While acknowledging their multiple policy differences, Bernie Sanders gave a full-throated endorsement to Joe Biden yesterday. Still, it will take more than Bernie’s blessing to convince some younger leftists to swallow hard and vote for Joe come November.
The Biden people are certainly cognizant of the need to unite the party by scrambling leftward on a number of key issues. Already, Biden has extended his pledge to make two-year public colleges tuition-free to four-year public colleges, too. He has about-faced on bankruptcy law, rejecting his own Scroogeian legislative creation in favor of Elizabeth Warren’s more human-friendly model. He has endorsed forgiving student debt to students who attended public colleges and universities who earn less than $125,000 a year. And he’s come out for reducing the age for Medicare eligibility from 65 to 60.
Each of these shifts moved incrementally toward specific Sanders and Warren positions, of course, and each of these candidates’ camps has committed to setting up joint policy committees to see if they can hammer out additional midpoint positions, which still will wind up to the left of where Biden’s been coming from.
The coronavirus pandemic presents some immediate opportunities for Biden to support a more functional safety net. Sanders and Congressional Progressive Caucus Co-Chair Rep. Pramila Jayapal (D-WA) have introduced legislation that would commit the federal government to picking up all the health care expenses of uninsured virus patients. Republican Sen. Josh Hawley of Missouri has called for the federal government to emulate a number of European governments by paying for the salaries of workers who’d otherwise be furloughed or laid off, so that businesses won’t have to hire anew when the shutdown is lifted, and workers won’t have their purchasing power reduced and their lives thrown into more turmoil than is necessary. (Jayapal has written a similar bill.)
What progressives need to keep uppermost in mind is that Biden’s positions, should he become president, are a starting point for public policy, not the end point.
What progressives need to keep uppermost in mind, besides the necessity of electing Biden and a Democratic Congress, is that Biden’s positions, should he become president, are a starting point for public policy, not the end point. By ending Donald Trump’s presidency and Mitch McConnell’s tenure as majority leader, and by having a Democratic Senate scrap the filibuster, progressives can bring changes on improvable presidential policy proposals.

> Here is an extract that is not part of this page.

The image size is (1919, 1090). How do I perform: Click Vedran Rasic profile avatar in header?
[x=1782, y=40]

Historically, as many if not more progressive advances in American law have come in the form of amendments, beyond what appears in the original legislation. The civil rights bill that the Kennedy administration introduced focused entirely on the desegregation of public facilities. It took the great March on Washington, with its emphasis on “Jobs and Justice,” and some concerted lobbying, to insert language into the final bill that banned discrimination in employment. Similarly, neither the Social Security Act nor the Fair Labor Standards Act (which established the federal minimum wage) originally covered farmworkers, domestic workers, or even, in the case of the FLSA, many retail workers. Those groups were added years later after concerted progressive agitation.
Let’s assume that the Democrats win a trifecta in 2020, taking the White House and the Senate and holding the House. Let’s assume Biden sends a proposal up to the Hill that lowers the age for Medicare eligibility to 60. It may be that, by then, the cumulative political effect of the coronavirus will serve to make Medicare for All effectively irresistible—but I doubt it. In which case, how about an amendment that lowers the age to, say, 45? Too ambitious? How about 50? Lots of middle-aged Americans may find decent-paying jobs with benefits harder to get in the scaled-down, more automated post-virus economy.

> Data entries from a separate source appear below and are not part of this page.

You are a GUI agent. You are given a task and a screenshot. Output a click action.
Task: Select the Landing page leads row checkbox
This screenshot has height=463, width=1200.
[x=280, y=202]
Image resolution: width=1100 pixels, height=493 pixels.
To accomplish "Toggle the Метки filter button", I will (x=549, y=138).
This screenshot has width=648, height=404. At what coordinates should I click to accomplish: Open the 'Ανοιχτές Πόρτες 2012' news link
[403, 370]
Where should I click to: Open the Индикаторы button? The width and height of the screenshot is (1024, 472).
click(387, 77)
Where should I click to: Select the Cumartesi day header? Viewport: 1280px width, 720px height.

If seniors fear their Medicare benefits will be watered down by expanding the recipient pool, how about adding dental and vision care to the list of services that Medicare covers? Right now, Americans under 26 can be covered under their parents’ private insurance. Why not cover more of them, or all of them, under Medicare too? Does all this cost too much? Let the federal government set prescription drug prices, as governments in most other countries do. Let the government regulate prices for medical equipment and the profit margins of private hospitals.
There’s no reason, of course, that a process like the one outlined above can’t be extended to much of a Biden administration’s legislative agenda. My suspicion is that, when it comes to health care, education, worker rights, sustainable sources of energy, building domestic supply chains, and a host of other progressive concerns, there’s some give in Biden’s positions, as he’s already shown in his recent leftward shuffles. Other topics—bank regulation, say—may prove more difficult.

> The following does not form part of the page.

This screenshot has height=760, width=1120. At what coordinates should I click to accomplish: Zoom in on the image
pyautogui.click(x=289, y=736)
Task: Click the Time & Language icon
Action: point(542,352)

That said, most liberals in 1932 didn’t hold out great hopes for Franklin Roosevelt, and the liberals and labor leaders at the 1960 Democratic Convention were aghast that John Kennedy had selected right-winger Lyndon Johnson as his running mate. Presidencies aren’t made only by presidents; they’re also made by the social forces abroad in the land. More of those social forces are consciously social democratic today than perhaps at any previous time in our history.
Bernie Sanders understands that in his bones; that’s surely one reason why he was able to endorse Joe Biden yesterday with no evident misgivings. His supporters would do well to understand that, too.